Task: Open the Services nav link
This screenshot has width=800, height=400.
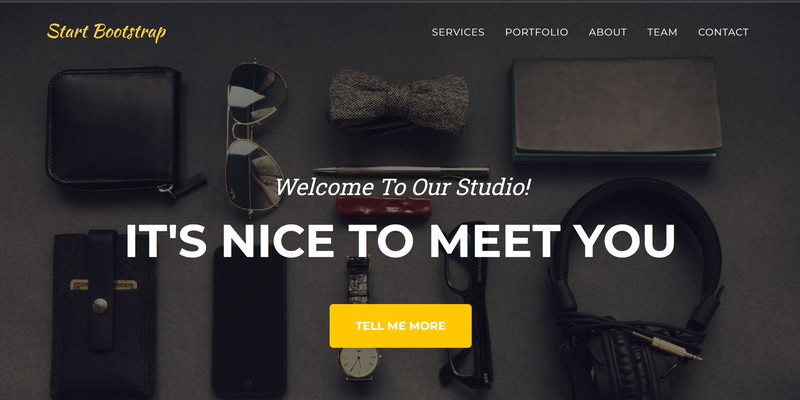Action: tap(458, 32)
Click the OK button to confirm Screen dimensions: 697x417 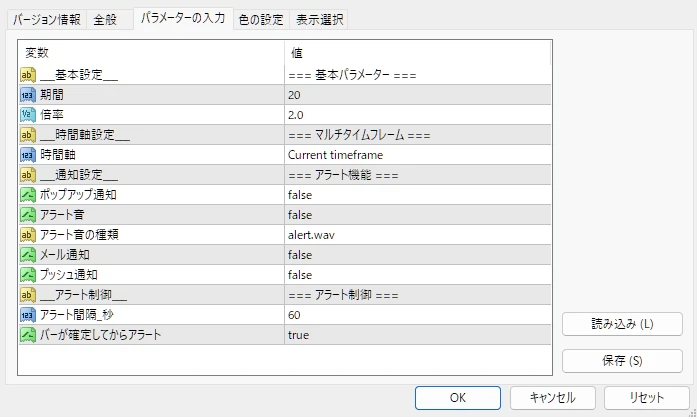[x=457, y=397]
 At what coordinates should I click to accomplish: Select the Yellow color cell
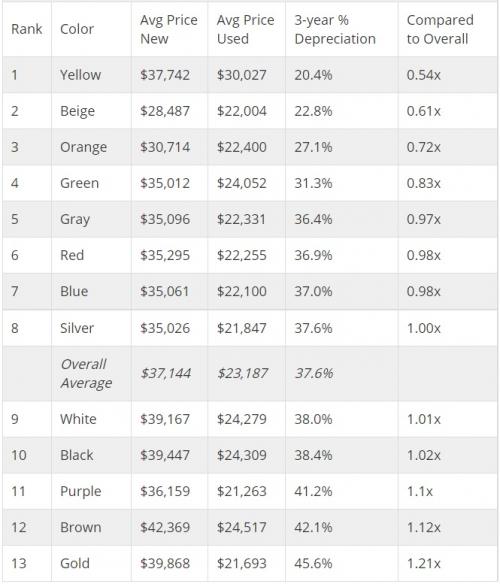[x=80, y=75]
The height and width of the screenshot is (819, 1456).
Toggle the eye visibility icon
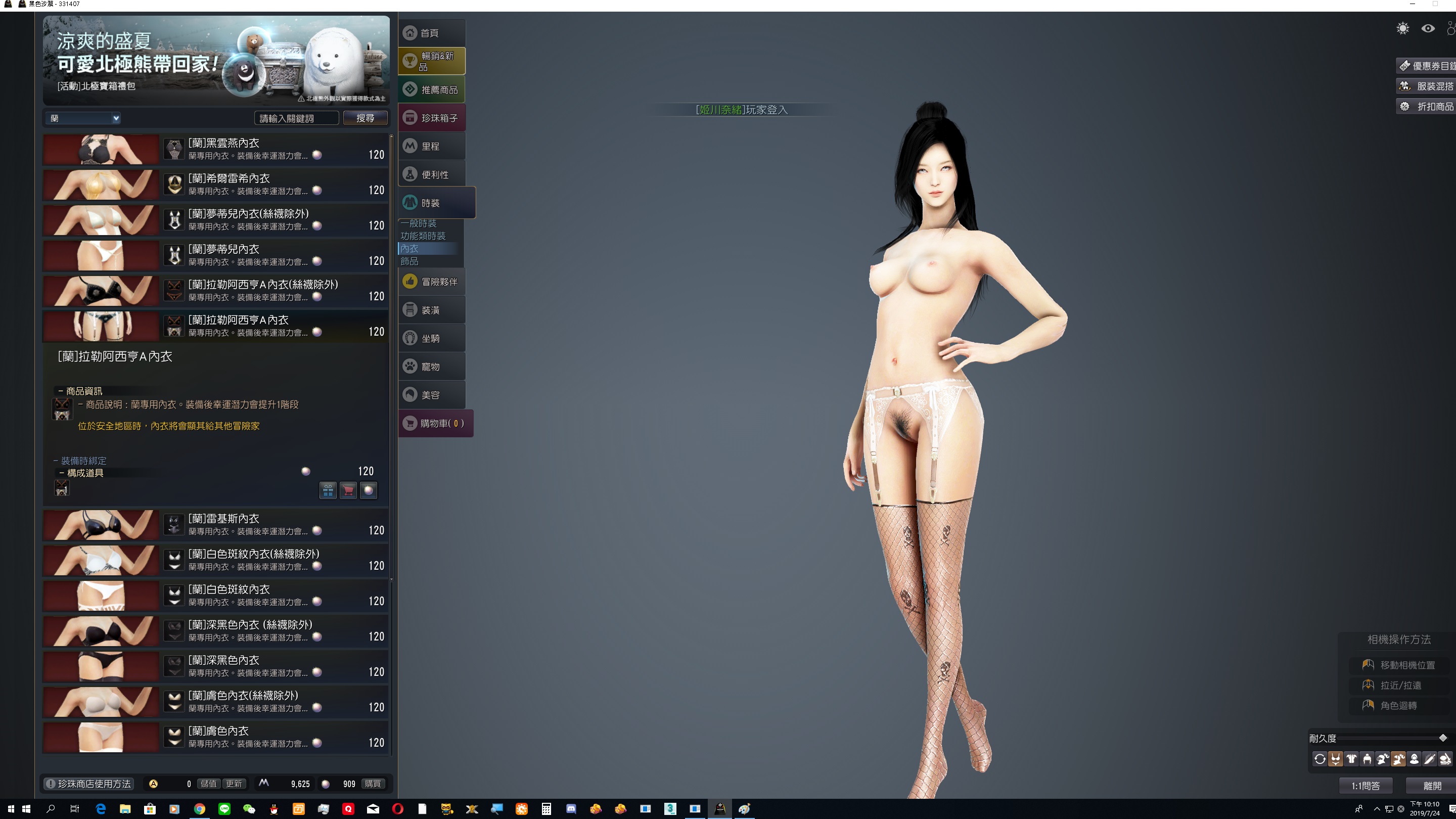pyautogui.click(x=1428, y=28)
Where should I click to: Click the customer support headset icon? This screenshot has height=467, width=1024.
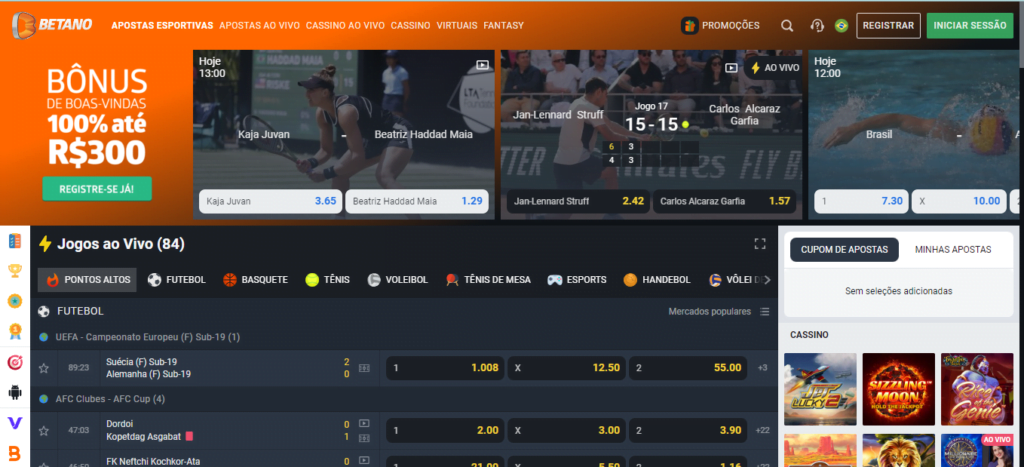coord(816,26)
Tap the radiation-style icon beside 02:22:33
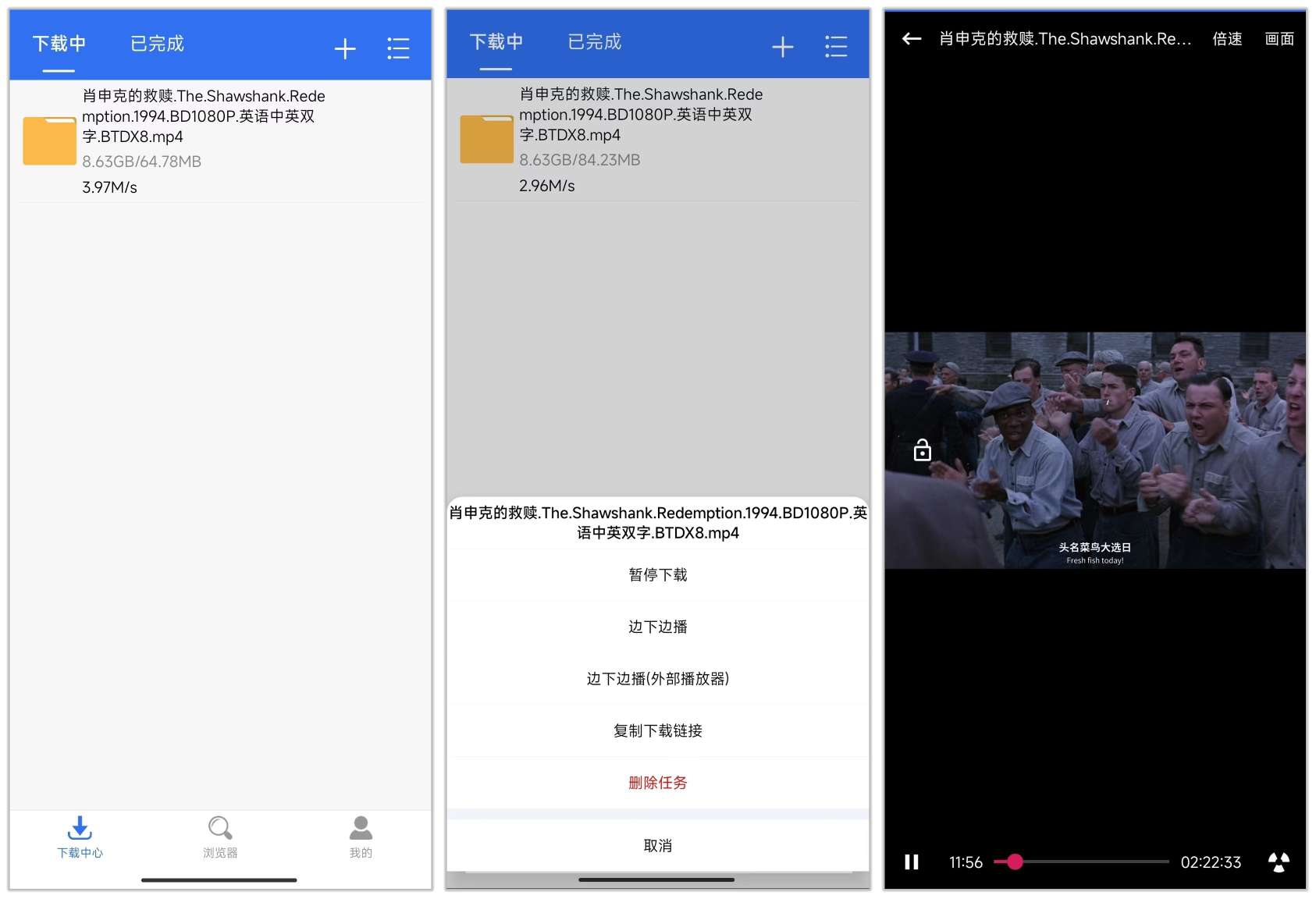The image size is (1316, 899). tap(1279, 862)
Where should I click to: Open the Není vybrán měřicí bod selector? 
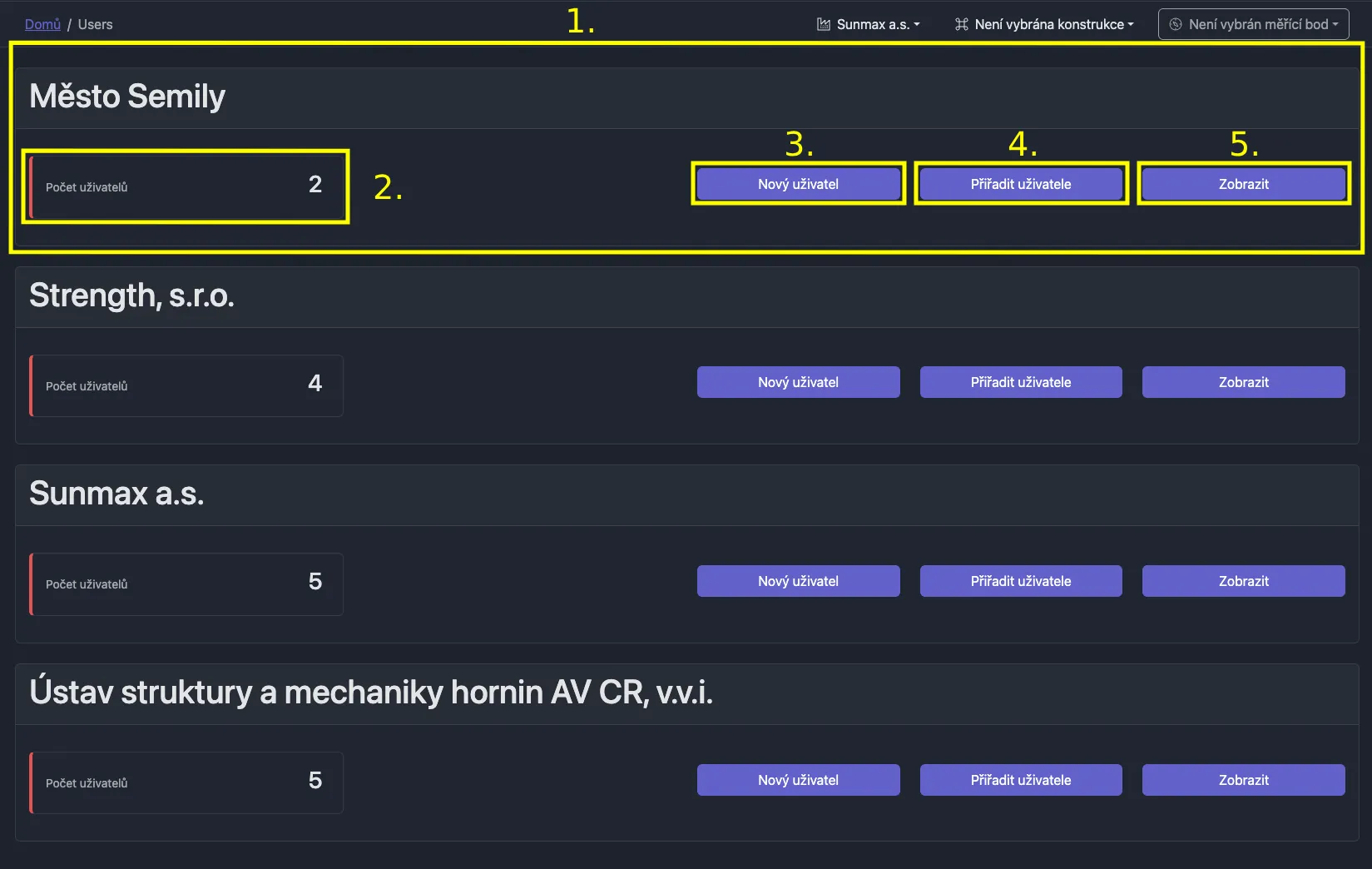[x=1254, y=24]
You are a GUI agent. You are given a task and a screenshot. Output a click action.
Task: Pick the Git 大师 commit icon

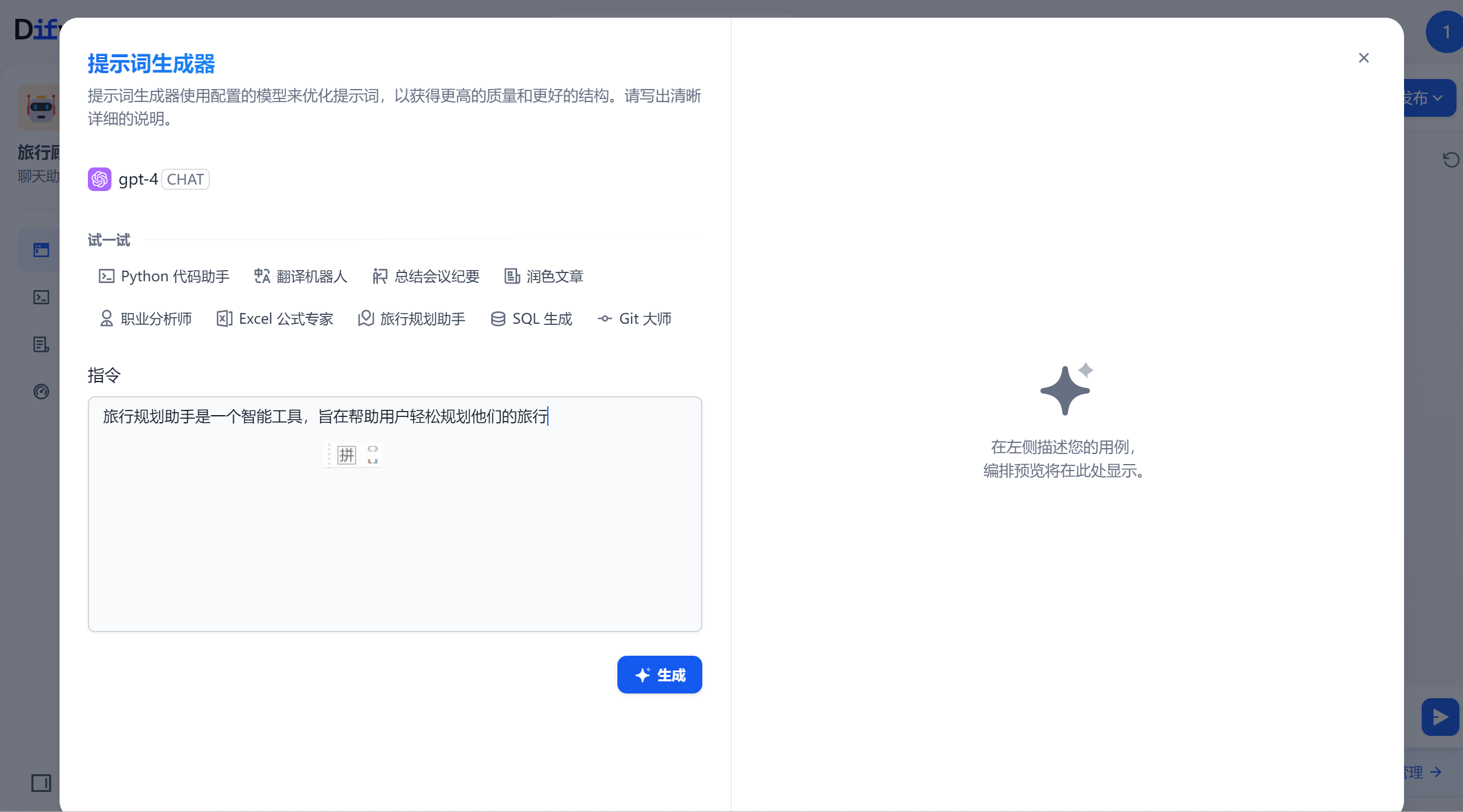pyautogui.click(x=604, y=318)
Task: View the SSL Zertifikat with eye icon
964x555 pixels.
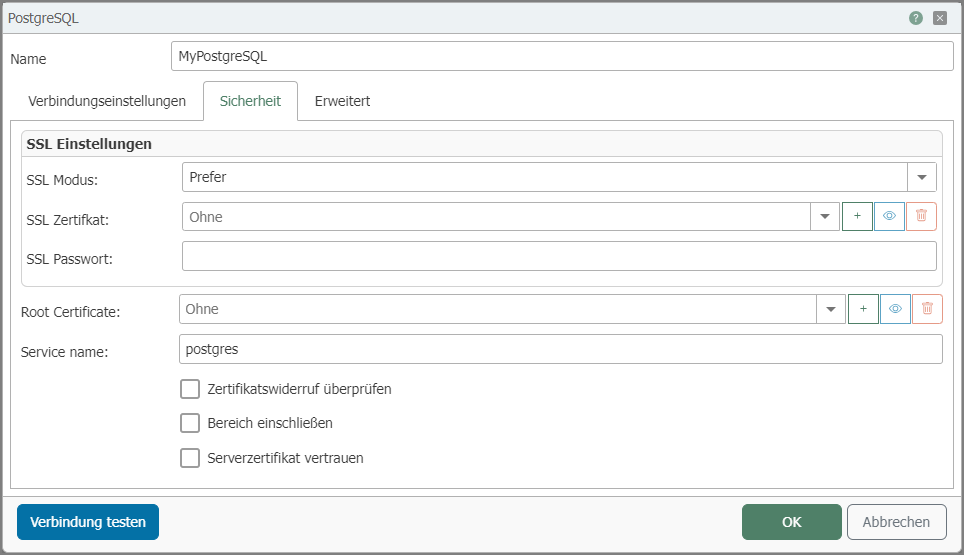Action: [889, 217]
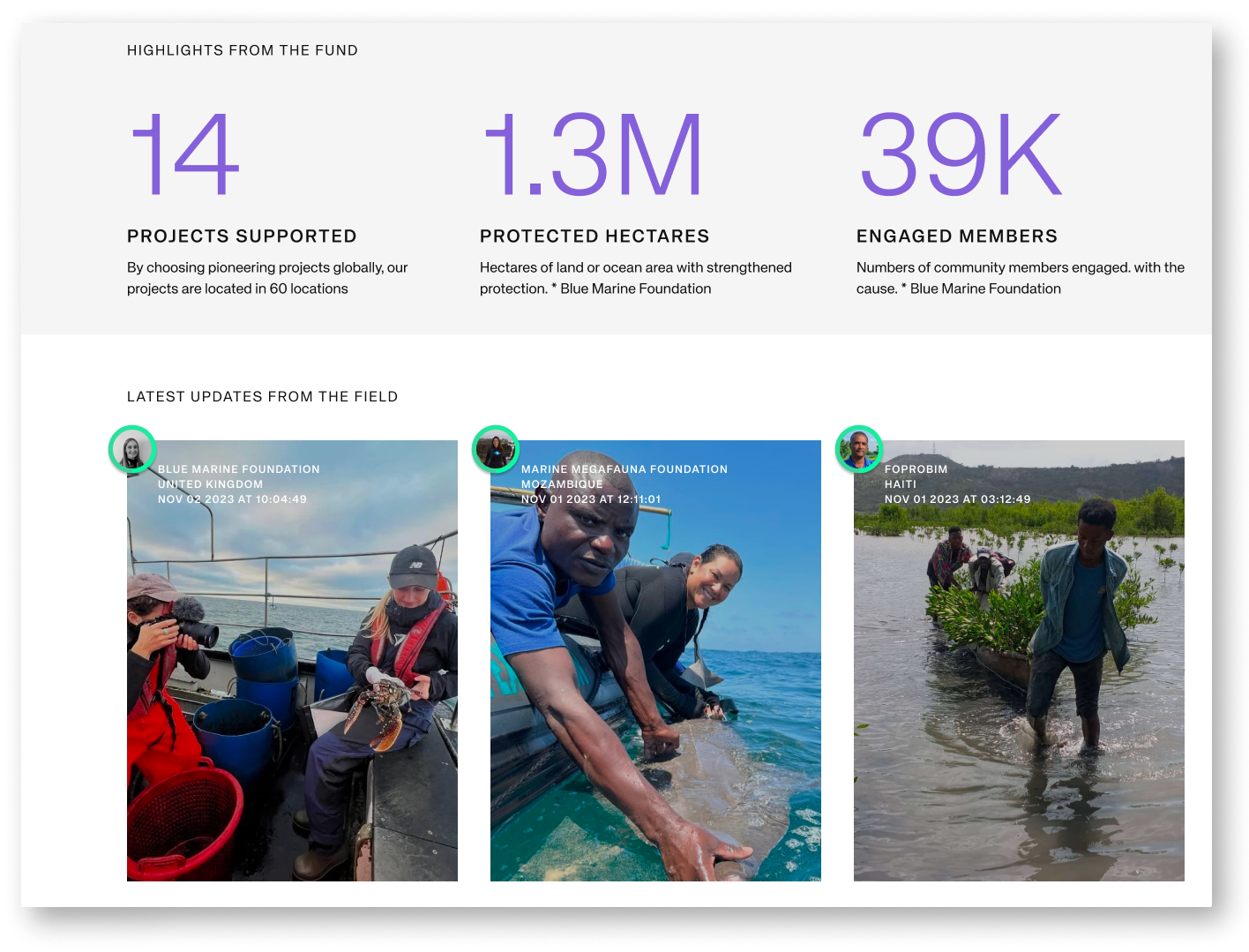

(Aim of the task)
Rewrite the items from the line with "Where should I click to: Open" through the end of the items, changing "icon" to "symbol" and keeping everything else the same. Leave the pictures out of your answer.

(Result of the task)
Where should I click to: Open the Není vybrán měřicí bod selector? 
[x=1254, y=24]
You are a GUI agent. You are given a task and a screenshot. Output a click action.
Task: Pick the Git 大师 commit symbol

pyautogui.click(x=604, y=318)
Task: View the SSL Zertifikat with eye symbol
964x555 pixels.
Action: [889, 217]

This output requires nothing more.